1 mois, 1 bénévole : portrait de Christine

Brève

Publié le jeudi 31 décembre 2020

3ème épisode de la série « 1 mois 1 bénévole » ! Aujourd’hui c’est au tour de Christine Lapeyre de nous parler de son histoire avec son club de cœur. Passée par presque tous les rôles au sein du club, elle nous raconte l’évolution du CO au fil des années, son engagement de bénévole et sa vie de femme et de maman de joueur.

Comment vous avez découvert le rugby et le CO ?

J’ai toujours été dans le rugby. On regardait les matchs avec mes 3 frères et mon père quand j’étais plus jeune. A 18 ans, je jouais avec la première équipe féminine du CO. On s’entrainait en même temps que les espoirs du CO, puis un jour un n°6, un certain Roger Lapeyre, m’a dit que ma position en mêlée n’allait pas. Ça fait plus de 35 ans qu’on se supporte maintenant ! Le rugby, c’est une grande partie de ma vie de famille, avec mon mari et mon fils Benjamin qui a joué 14 ans en pro. Il a bouclé la boucle au CO l’an dernier en y terminant sa carrière.

Quel était votre métier ?

J’étais institutrice à l’école de Roulandou. J’ai repris récemment le bénévolat, puisque je suis à la retraite.

Depuis combien de temps êtes-vous bénévole ?

Je suis bénévole au CO depuis que j’ai 25 ans. J’ai d’abord voulu suivre mes fils (Benjamin et Jean-Baptiste) qui ont joué au CO jusqu’en Espoirs.

Justement quelle est votre rôle maintenant ?

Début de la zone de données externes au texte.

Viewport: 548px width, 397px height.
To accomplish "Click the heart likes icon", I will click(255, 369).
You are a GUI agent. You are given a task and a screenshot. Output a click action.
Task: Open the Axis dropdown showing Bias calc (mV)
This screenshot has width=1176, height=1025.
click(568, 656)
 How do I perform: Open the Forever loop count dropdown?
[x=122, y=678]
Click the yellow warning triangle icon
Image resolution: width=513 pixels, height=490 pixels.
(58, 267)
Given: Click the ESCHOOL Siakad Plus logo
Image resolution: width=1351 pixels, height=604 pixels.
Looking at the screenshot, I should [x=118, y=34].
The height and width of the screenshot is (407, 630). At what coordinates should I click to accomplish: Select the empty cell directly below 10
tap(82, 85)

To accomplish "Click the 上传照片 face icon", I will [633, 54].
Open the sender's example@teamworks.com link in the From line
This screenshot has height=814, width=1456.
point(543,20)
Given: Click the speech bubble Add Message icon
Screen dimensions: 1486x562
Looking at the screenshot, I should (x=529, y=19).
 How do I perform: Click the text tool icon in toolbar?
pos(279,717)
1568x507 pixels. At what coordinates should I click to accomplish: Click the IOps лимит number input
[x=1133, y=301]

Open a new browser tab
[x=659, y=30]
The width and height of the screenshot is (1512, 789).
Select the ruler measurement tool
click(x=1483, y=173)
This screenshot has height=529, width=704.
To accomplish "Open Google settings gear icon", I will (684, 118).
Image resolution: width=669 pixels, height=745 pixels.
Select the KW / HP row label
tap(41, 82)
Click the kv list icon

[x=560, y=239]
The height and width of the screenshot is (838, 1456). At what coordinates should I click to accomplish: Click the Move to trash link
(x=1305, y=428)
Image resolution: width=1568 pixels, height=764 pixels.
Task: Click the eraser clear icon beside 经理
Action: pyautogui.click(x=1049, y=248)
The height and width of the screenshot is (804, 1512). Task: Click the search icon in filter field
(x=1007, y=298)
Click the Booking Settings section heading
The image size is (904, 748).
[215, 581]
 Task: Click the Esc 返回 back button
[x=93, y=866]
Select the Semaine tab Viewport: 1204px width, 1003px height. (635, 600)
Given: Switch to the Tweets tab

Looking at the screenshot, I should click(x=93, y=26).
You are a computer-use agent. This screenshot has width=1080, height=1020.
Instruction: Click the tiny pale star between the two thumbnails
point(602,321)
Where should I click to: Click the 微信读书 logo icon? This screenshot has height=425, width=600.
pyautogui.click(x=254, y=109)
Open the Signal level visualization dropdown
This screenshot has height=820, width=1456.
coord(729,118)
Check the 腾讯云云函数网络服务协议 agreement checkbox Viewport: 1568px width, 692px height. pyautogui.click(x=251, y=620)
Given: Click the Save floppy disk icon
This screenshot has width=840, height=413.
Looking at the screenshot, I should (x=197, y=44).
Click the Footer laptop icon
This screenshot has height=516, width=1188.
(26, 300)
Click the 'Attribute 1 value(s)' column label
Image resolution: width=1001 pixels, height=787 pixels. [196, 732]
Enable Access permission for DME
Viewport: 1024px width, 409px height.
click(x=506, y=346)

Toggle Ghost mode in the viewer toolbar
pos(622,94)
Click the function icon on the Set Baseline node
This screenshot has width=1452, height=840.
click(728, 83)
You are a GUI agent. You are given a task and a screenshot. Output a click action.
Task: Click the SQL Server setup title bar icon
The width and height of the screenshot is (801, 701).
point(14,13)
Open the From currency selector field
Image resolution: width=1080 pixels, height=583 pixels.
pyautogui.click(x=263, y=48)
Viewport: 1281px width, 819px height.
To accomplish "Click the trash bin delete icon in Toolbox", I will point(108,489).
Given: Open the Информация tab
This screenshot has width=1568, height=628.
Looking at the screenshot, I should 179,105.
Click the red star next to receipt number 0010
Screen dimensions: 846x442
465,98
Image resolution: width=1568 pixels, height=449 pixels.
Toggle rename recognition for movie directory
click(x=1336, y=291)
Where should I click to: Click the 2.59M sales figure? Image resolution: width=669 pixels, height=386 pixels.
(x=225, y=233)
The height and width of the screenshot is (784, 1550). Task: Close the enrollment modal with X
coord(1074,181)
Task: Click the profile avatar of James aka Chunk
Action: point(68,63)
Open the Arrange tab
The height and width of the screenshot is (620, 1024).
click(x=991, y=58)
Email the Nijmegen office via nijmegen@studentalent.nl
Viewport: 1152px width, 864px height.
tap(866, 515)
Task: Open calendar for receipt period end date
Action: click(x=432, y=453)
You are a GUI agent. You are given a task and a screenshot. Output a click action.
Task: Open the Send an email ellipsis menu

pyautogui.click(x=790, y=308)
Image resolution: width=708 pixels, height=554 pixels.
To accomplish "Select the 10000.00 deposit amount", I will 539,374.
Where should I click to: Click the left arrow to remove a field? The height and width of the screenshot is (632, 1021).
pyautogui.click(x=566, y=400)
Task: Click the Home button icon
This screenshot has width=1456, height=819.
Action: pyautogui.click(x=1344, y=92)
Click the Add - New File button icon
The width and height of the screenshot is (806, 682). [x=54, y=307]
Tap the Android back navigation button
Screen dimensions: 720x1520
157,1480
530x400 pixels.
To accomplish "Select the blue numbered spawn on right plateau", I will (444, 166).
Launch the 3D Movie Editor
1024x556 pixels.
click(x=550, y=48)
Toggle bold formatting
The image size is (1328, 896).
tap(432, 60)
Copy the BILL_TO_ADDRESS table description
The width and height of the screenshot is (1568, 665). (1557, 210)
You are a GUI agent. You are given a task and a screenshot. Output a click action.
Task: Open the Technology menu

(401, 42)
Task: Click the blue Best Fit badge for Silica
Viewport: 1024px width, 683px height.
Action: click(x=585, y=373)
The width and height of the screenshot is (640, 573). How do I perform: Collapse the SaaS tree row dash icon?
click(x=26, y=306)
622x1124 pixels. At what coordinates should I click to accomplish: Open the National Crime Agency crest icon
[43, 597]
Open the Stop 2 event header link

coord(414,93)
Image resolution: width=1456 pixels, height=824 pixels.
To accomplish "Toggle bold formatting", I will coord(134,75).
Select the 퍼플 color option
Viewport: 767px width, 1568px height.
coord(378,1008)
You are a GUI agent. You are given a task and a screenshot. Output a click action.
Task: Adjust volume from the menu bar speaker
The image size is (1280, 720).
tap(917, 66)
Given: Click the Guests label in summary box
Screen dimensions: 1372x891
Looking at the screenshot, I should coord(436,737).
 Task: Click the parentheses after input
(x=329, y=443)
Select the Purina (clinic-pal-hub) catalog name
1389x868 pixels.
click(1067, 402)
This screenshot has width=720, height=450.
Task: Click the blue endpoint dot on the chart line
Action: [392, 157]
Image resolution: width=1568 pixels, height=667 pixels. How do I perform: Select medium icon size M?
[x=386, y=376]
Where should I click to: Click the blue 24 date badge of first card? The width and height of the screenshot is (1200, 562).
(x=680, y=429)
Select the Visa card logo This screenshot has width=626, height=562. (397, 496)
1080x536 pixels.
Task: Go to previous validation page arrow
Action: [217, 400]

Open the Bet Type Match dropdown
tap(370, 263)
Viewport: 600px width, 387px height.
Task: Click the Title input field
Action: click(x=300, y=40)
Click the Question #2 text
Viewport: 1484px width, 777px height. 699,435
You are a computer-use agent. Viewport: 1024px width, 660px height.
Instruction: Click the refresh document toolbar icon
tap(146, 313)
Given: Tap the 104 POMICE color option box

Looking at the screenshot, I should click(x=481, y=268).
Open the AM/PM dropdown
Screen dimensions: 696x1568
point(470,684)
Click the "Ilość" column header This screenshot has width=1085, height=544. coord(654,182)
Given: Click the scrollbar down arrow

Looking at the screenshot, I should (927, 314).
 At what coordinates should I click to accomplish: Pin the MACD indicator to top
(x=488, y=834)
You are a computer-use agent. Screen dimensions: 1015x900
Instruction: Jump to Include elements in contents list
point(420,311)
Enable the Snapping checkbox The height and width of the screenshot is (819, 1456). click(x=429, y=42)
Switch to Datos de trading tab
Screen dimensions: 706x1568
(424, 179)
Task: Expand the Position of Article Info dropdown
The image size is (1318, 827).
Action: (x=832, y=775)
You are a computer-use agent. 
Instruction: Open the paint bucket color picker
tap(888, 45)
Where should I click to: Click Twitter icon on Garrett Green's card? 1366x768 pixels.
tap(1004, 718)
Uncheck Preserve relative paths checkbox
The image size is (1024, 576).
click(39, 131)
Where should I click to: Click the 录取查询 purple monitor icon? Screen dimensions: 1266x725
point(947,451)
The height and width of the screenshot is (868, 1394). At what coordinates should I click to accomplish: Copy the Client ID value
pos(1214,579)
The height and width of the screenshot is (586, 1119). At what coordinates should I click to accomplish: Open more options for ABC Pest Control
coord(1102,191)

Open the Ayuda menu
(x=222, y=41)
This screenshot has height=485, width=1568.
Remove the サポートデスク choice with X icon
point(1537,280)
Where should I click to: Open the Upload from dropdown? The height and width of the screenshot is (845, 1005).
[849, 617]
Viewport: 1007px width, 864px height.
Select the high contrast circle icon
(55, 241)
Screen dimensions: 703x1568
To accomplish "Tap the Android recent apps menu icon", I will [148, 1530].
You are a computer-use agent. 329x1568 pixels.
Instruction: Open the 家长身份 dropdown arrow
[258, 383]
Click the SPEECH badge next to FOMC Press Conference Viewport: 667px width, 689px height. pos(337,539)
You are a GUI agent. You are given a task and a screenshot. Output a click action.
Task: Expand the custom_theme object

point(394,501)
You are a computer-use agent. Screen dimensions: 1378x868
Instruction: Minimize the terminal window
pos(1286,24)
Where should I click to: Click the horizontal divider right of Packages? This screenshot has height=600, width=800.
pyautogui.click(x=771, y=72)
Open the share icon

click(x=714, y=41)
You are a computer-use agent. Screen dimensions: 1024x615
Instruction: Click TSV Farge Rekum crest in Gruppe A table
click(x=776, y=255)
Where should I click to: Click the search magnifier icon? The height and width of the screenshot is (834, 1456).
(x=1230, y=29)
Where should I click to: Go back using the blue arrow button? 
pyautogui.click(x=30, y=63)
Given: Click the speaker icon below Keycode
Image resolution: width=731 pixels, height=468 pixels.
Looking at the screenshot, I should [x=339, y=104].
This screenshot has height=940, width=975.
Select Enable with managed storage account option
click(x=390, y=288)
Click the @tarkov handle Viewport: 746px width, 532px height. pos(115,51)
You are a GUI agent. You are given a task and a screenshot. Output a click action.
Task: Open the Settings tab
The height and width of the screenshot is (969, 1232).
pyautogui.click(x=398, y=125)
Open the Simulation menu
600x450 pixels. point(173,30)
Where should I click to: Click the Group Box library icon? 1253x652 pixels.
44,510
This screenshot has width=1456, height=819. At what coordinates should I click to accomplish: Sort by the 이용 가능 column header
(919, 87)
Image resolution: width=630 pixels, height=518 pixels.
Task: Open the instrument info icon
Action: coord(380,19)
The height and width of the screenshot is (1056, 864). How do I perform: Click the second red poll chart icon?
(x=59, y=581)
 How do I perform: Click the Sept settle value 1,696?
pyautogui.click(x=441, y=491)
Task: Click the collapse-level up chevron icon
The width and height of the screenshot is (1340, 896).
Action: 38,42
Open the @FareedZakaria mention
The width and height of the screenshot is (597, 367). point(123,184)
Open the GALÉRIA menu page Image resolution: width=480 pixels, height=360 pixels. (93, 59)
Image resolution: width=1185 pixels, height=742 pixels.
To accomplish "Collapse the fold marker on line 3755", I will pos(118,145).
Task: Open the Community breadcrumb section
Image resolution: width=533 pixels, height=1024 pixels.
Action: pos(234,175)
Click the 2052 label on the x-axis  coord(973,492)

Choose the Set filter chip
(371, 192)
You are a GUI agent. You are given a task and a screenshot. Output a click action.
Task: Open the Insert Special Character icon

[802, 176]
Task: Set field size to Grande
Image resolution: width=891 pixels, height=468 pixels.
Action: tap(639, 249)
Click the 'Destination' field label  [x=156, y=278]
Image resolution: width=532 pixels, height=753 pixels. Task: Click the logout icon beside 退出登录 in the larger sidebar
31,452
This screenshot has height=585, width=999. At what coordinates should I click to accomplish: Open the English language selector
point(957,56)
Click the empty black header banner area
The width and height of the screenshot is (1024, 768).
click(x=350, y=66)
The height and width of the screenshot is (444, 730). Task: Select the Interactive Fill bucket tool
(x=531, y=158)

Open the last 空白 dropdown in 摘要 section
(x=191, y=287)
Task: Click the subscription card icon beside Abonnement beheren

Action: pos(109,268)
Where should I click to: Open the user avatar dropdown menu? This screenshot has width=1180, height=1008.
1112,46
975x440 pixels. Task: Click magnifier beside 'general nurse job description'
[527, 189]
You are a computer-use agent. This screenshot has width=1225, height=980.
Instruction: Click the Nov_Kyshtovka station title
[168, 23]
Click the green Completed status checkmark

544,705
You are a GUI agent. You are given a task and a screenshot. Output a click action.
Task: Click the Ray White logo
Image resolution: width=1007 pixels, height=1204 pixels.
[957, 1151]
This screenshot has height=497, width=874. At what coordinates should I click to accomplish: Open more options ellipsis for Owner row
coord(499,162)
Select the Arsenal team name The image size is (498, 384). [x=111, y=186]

Maintenant je m’occupe de la gestion des équipements des jeunes et éducateurs de l’école de rugby, de l’Association et je donne aussi un coup de main pour les Pros.

Quelles ont été vos différents rôles au sein du CO ?

J’ai été speakerine au stade avec André Barbara juste avant François Galibert et Jacques Breda, dans les années 90. Je me suis ensuite occupée des plus jeunes, en étant éducatrice à l’école de rugby pour suivre mes enfants. Quand ils étaient en Espoirs, je suis passée du côté de l’administratif car je ne pouvais plus suivre à ce niveau-là ! J’ai aussi filé un coup de main au Comité du Tarn pour le suivi scolaire. J’ai pu voir évoluer des joueurs comme Baptiste Delaporte, Mathieu Babillot, Marc-Antoine Rallier ou Julien Caminati.

En tant que speakerine, quels étaient les noms les plus durs à prononcer ?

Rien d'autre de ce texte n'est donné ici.